Tempo di compere a Montecitorio. Spese pazze a fine anno, dai programmi Tv alle stampanti fino alle ceste per votare

di Antonio Acerbis
Cronaca

Pure a Montecitorio è arrivato Natale. E così, prima che chiuda l’attività legislativa, ecco che vengono assegnati i bandi di gara rimasti in sospeso. Non è un caso che proprio nelle ultime settimane siano stati aggiudicati diversi appalti. Qualche esempio? La Broadcast Solution dell’Aquila si occuperà della trasmissione di programmi televisivi per 187mila euro, mentre la Canon rifornirà la Camera dei Deputati di stampanti laser per oltre 150mila euro.

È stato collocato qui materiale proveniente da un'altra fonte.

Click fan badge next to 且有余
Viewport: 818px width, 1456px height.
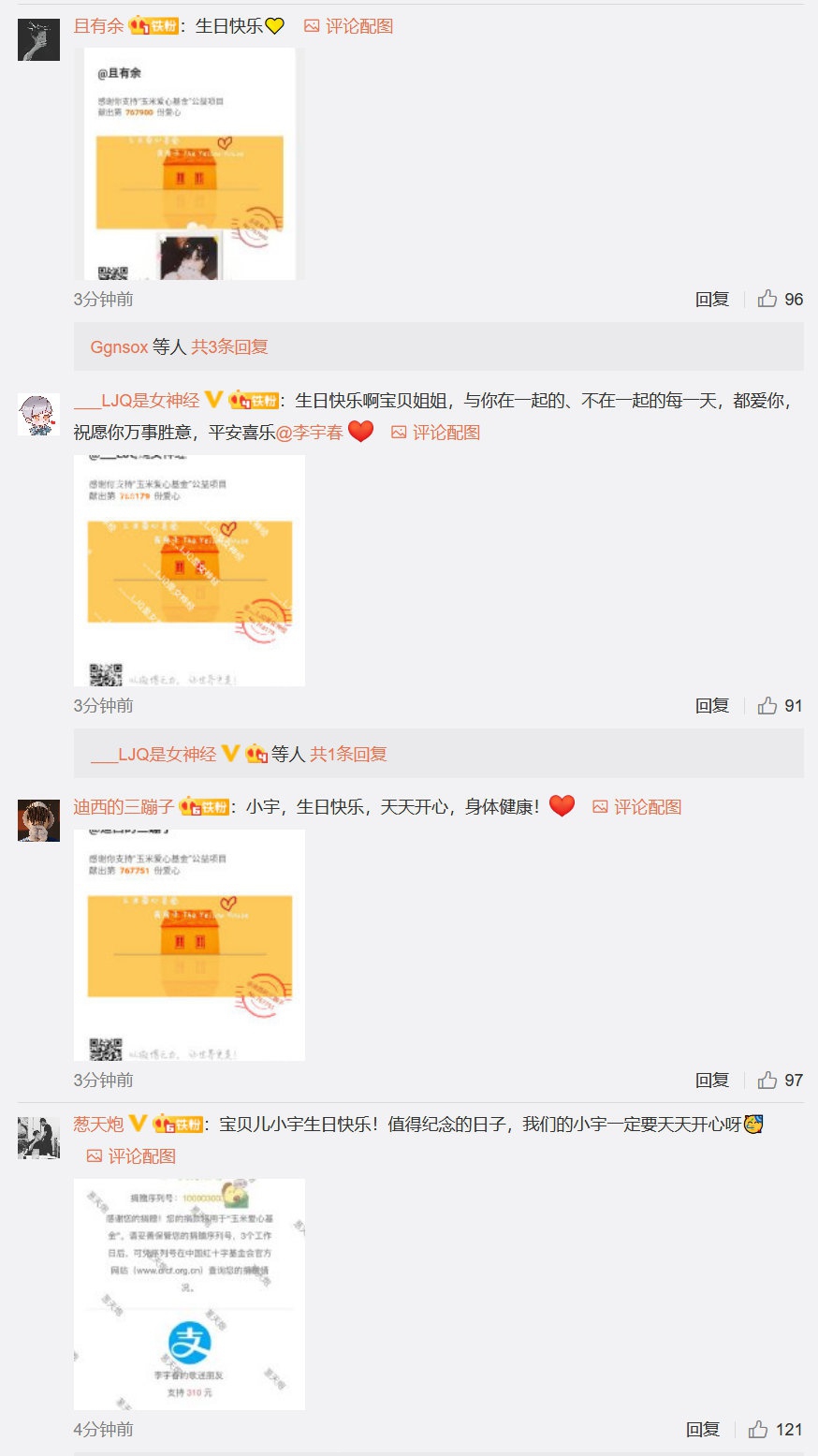click(154, 26)

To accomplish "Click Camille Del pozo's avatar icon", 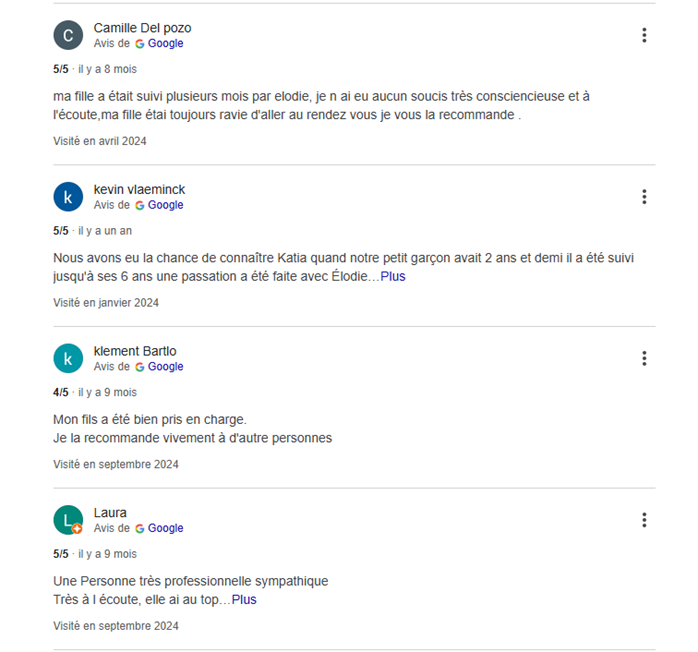I will 68,35.
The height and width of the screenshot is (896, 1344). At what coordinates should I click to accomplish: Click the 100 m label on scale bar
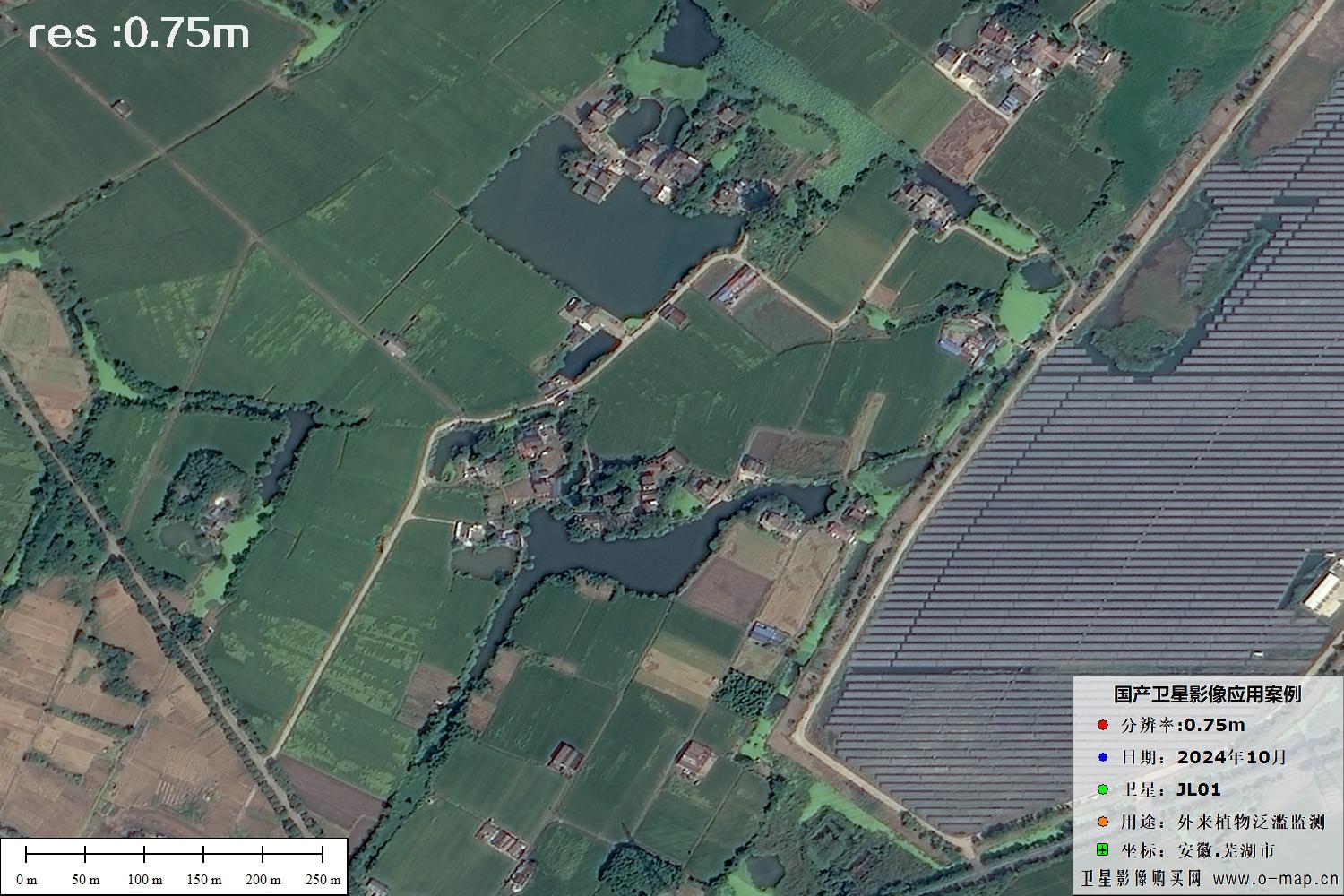tap(144, 879)
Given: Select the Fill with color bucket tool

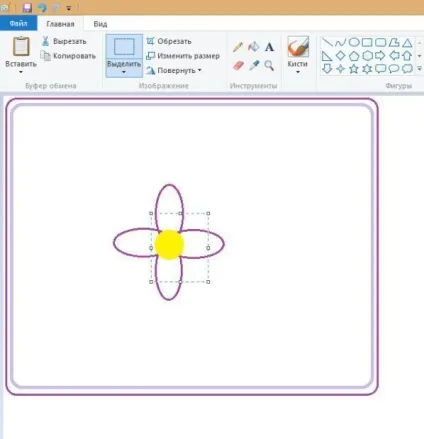Looking at the screenshot, I should [x=254, y=47].
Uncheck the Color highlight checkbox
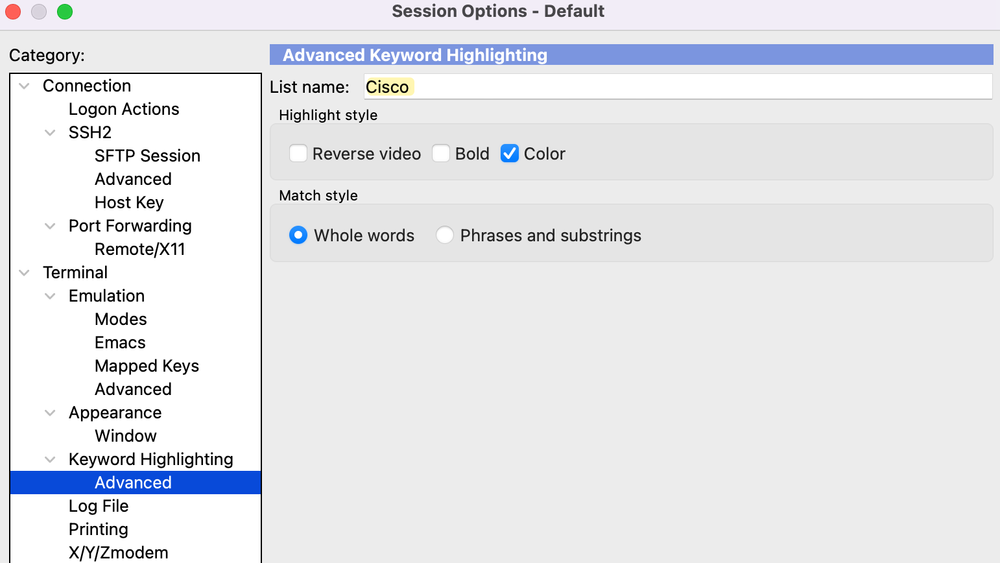 tap(510, 154)
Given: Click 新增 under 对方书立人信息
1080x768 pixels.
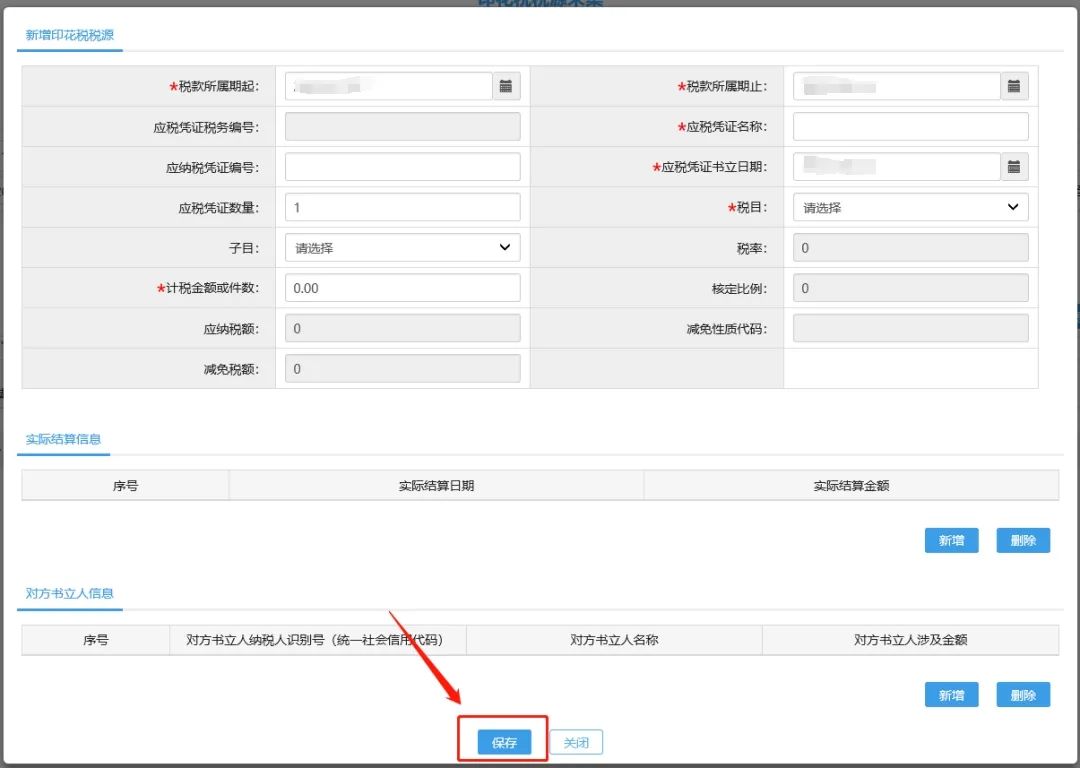Looking at the screenshot, I should pyautogui.click(x=951, y=695).
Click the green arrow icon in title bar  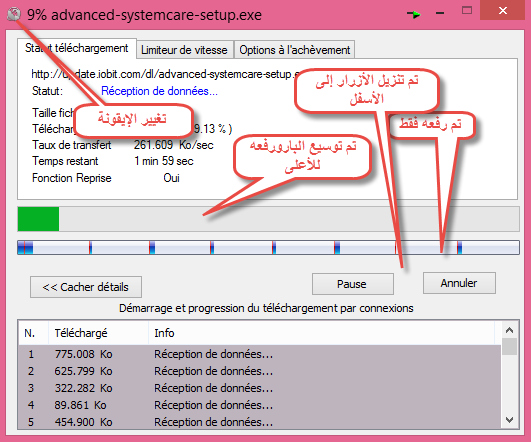pos(414,14)
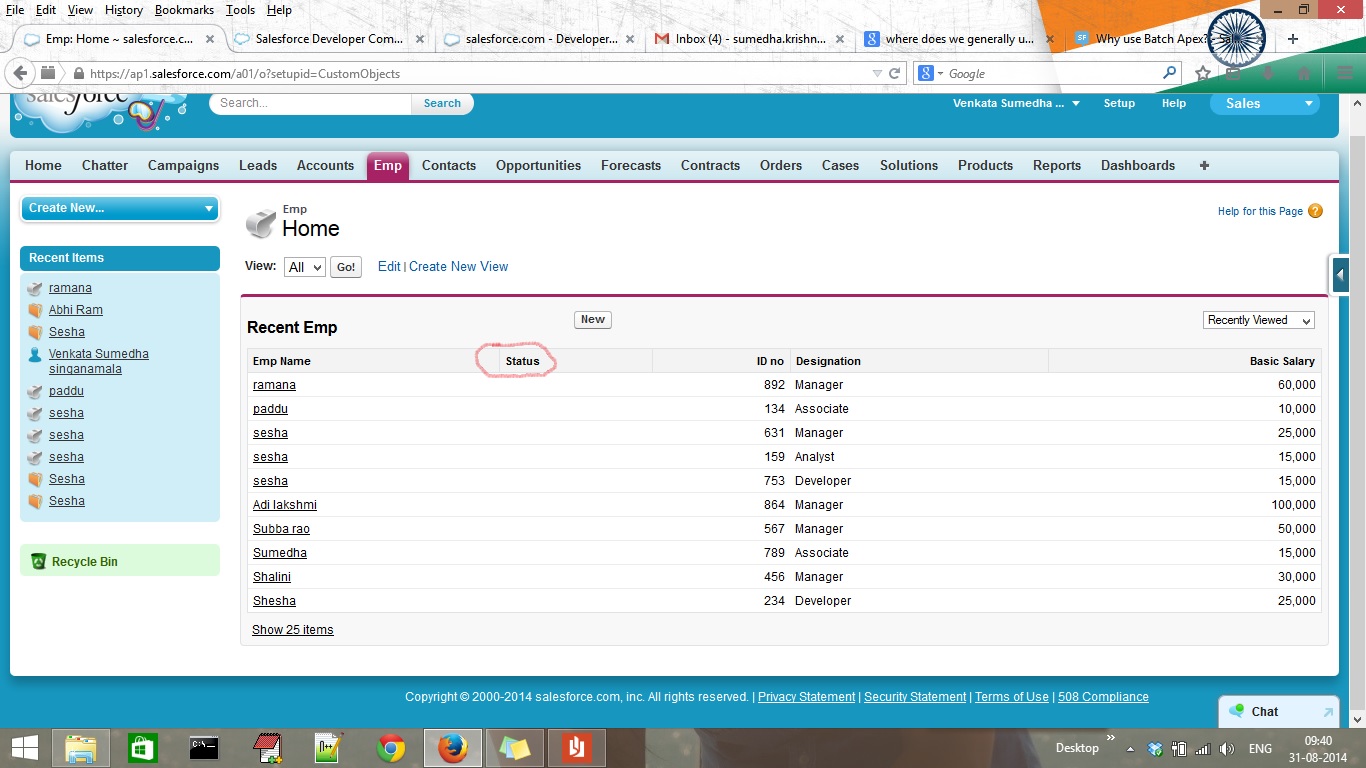Image resolution: width=1366 pixels, height=768 pixels.
Task: Click the Firefox icon in the taskbar
Action: 452,748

Ma non è finita qui. Necessario, ovviamente, anche la “indicizzazione delle sedute di assemblea”, cosa della quale si occuperà l’Istituto Stenodattilo Professional per poco meno di 100mila euro. Basta così? Niente affatto. Perché poi bisognerà occuparsi anche dei “Servizi di supporto alla gestione delle Identità e degli Accessi”: altri 190mila euro per l’appalto. Ma a Montecitorio bisognerà garantire anche corrette procedure per le votazioni.

E, a  riguardo, sono indispensabili le famose ceste che spesso vediamo in televisione quando seguiamo la diretta delle votazioni d’Aula. Ecco, la Camera ha ordinato nuove ceste per materiale elettorale: così andranno via altri 8mila euro.